Face à l'inefficacité des précédents accords sur l'emploi (accords de maintien dans l'emploi, accords de préservation et de développement de l'emploi,...), le gouvernement a franchi un pas supplémentaire, dans le cadre des ordonnances Travail, avec les accords de performance collective. Ces derniers ont un périmètre assez large puisqu'ils peuvent être conclus pour répondre aux nécessités liées au fonctionnement de l'entreprise ou en vue de préserver ou de développer l'emploi. Surtout, ils permettent de passer outre l'accord des salariés. Ceux qui refusent de se voir appliquer l'accord peuvent être licenciés pour un motif sui generis et non plus pour un motif économique.

Il est difficile d'avoir des données précises sur ces accords car les entreprises n'ont pas l'obligation de les verser dans la base publique des accords, ces derniers étant susceptibles de comporter des informations sensibles.

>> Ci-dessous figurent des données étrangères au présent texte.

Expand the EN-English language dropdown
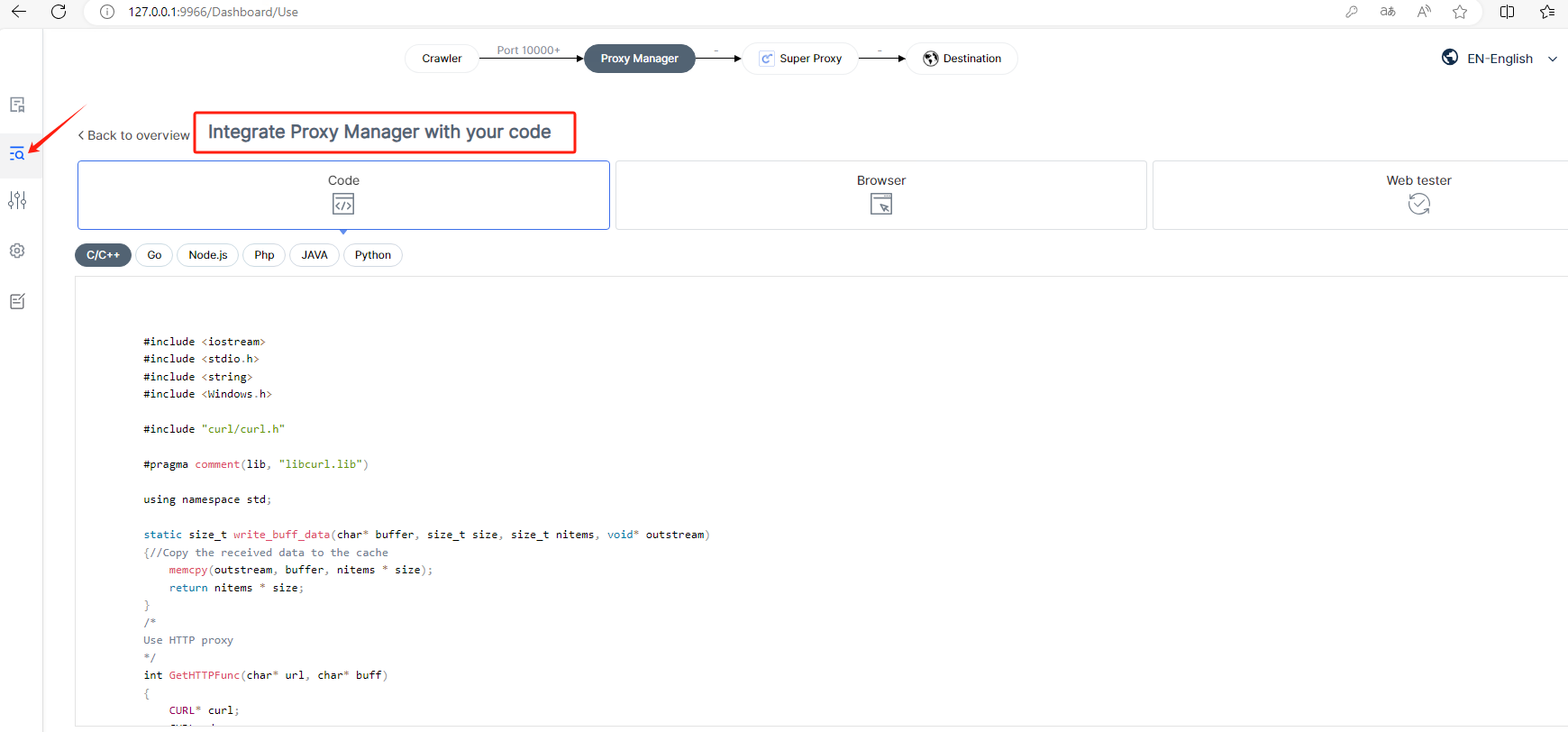 pyautogui.click(x=1500, y=59)
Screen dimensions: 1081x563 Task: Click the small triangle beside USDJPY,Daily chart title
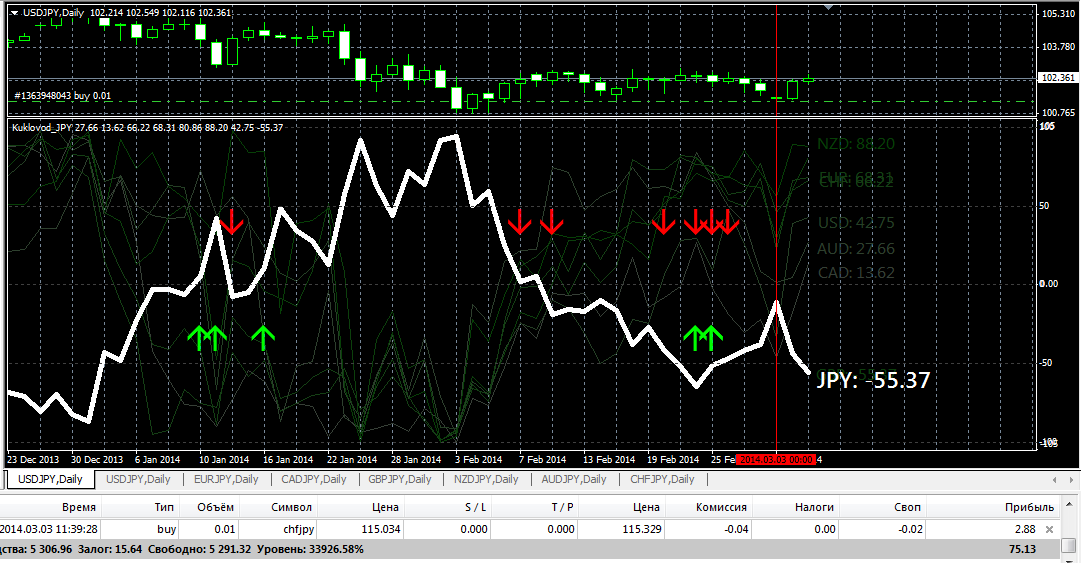(x=14, y=12)
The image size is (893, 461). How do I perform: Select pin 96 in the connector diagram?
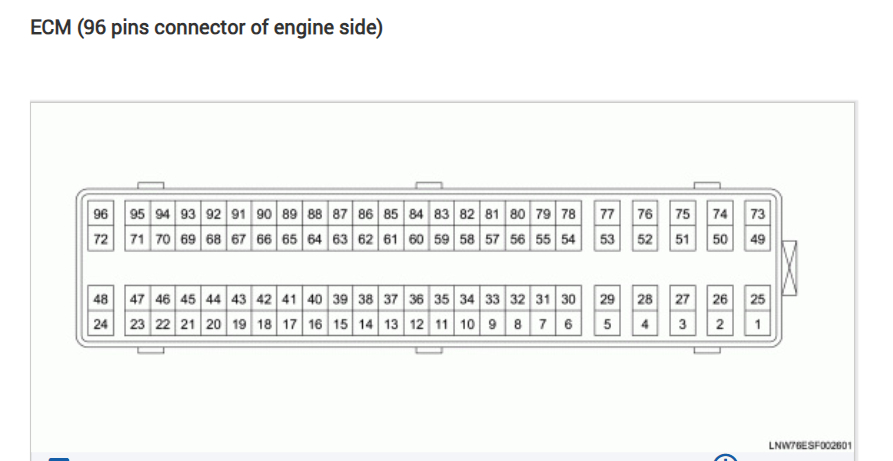coord(101,214)

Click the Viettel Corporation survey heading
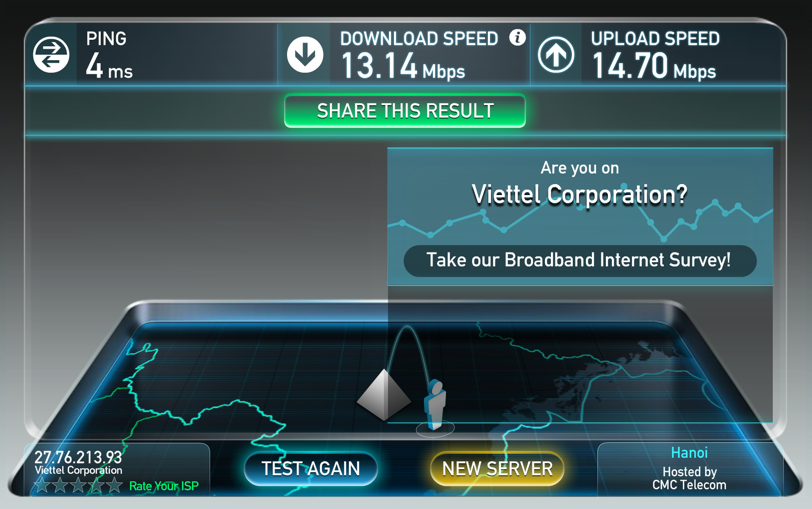point(579,195)
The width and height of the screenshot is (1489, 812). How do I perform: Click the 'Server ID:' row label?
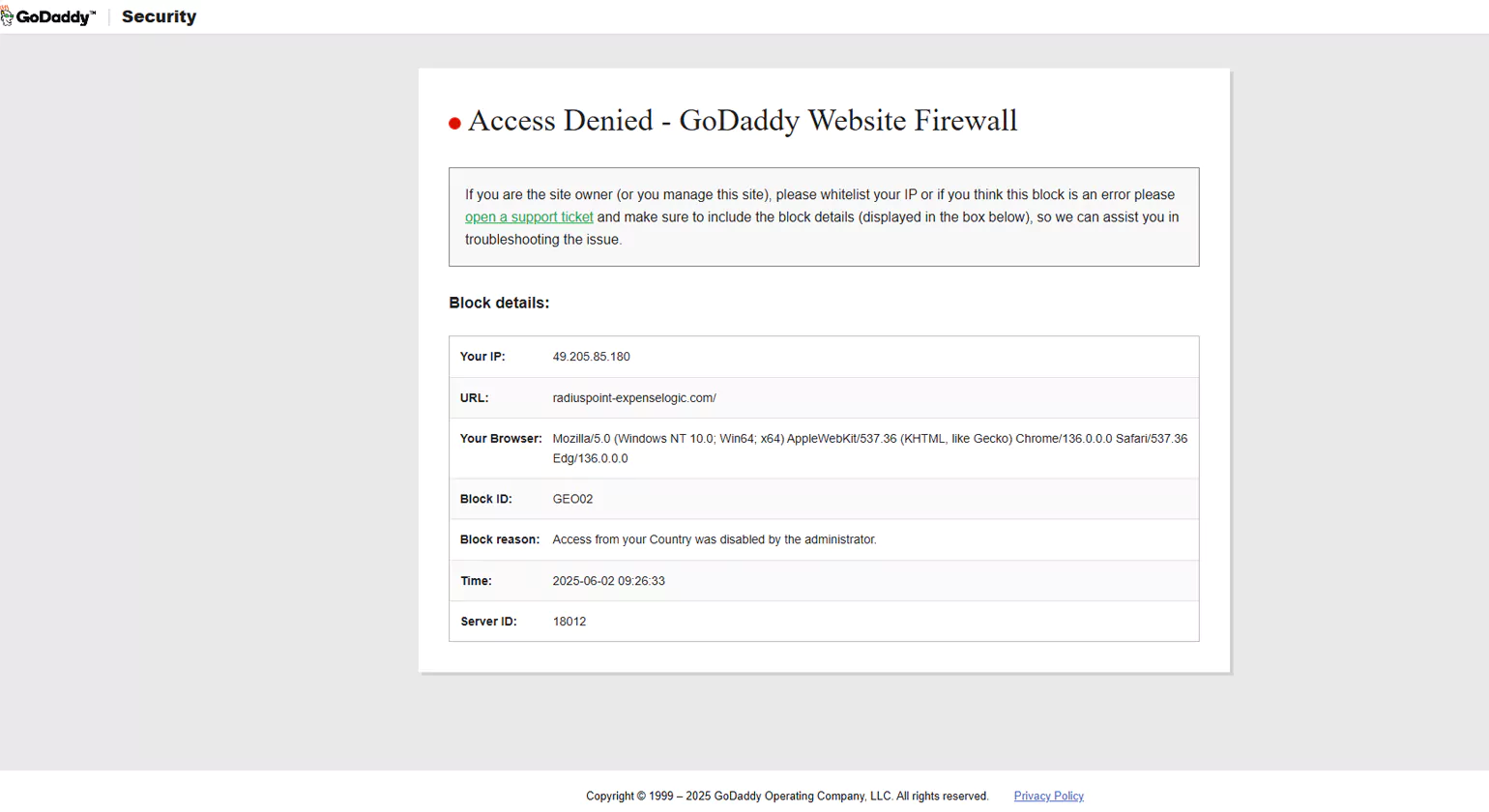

Certaines entreprises - rares - jouent toutefois la transparence.

Le cabinet Sextant Expertise, qui accompagne les élus, s'est procuré 62 accords non publiés. Il en a tiré des premiers éléments d'analyse.

Des accords qui séduisent les entreprises

Si la montée en charge des accords de performance collective est progressive, il semblerait qu'elle ait désormais trouvé son rythme de croisière. Ainsi, si 38 % des accords étudiés ont été conclus en 2018, ils sont 60 % à l'avoir été en 2019 [jusqu'au mois d'avril]. Des résultats qui ne surprennent pas Christian Pellet, président de Sextant Expertise. "Le succès des accords de performance collective ne m'étonne pas. Ils vont beaucoup plus loin que les tentatives préexistantes, ils sont simples, sécurisés, flexibles. Ces accords permettent aux entreprises de s'adapter et de gérer les transformations d'entreprise, de poser les enjeux à froid et de trouver des solutions par la négociation. C'est un outil efficace qui est ainsi mis à la disposition des entreprises, leur permettant d'anticiper de manière sécurisée. Je suis convaincu que le mouvement va se poursuivre".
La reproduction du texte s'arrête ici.